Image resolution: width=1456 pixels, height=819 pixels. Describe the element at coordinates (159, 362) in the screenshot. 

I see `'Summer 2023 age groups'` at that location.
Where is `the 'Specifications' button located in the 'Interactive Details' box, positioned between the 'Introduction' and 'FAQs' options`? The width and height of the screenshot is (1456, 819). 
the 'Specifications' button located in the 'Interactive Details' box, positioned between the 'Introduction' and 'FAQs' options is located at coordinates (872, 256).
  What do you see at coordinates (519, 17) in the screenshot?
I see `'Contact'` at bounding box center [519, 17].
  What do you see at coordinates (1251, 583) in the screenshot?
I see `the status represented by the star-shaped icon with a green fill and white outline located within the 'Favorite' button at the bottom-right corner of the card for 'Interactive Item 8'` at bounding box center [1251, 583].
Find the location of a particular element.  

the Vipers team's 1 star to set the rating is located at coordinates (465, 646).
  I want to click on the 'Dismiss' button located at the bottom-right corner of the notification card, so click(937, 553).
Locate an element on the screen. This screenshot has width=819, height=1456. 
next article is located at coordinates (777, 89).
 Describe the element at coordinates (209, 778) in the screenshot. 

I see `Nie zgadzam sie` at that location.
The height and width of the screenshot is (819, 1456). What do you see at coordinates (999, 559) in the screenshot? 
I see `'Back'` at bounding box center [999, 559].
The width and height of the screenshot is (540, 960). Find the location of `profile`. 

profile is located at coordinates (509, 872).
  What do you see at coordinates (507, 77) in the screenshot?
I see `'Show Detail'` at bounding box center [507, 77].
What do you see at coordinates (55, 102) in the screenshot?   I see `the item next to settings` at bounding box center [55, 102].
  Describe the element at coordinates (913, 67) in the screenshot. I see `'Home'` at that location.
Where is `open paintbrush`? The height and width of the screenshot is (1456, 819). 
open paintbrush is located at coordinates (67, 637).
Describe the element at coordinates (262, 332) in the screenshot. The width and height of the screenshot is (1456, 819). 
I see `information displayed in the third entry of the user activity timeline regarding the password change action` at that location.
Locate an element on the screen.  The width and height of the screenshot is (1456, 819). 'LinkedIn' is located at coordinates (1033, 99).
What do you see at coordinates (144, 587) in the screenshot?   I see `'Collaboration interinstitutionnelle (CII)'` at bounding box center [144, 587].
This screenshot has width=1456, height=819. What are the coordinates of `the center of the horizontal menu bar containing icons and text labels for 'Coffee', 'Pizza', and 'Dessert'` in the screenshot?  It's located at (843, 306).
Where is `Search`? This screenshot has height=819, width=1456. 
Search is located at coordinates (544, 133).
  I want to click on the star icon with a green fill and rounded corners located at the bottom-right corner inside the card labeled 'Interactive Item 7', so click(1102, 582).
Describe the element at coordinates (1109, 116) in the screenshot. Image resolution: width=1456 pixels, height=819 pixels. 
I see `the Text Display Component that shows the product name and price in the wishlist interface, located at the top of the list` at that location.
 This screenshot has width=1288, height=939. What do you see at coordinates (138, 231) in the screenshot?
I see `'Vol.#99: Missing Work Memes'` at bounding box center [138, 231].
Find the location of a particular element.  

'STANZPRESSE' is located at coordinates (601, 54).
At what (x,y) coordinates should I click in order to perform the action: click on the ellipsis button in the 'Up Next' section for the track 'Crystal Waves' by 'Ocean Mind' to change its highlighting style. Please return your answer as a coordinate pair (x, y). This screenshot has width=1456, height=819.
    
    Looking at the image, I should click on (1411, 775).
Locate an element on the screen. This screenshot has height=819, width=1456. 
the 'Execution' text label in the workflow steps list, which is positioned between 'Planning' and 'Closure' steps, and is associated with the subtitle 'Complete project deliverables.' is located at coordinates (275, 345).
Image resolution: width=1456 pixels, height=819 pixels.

_Exercise requirements:_ Render the records from the line that contains "Describe the element at coordinates (1109, 116)" through the line that contains "Text Display Component", both included, as a two-column CSV with the columns request and answer. Give one row per request, put each text in its own quoted field, and turn any line breaks into spaces.

_Solution:_
request,answer
"Describe the element at coordinates (1109, 116) in the screenshot. Image resolution: width=1456 pixels, height=819 pixels.","I see `the Text Display Component that shows the product name and price in the wishlist interface, located at the top of the list` at that location."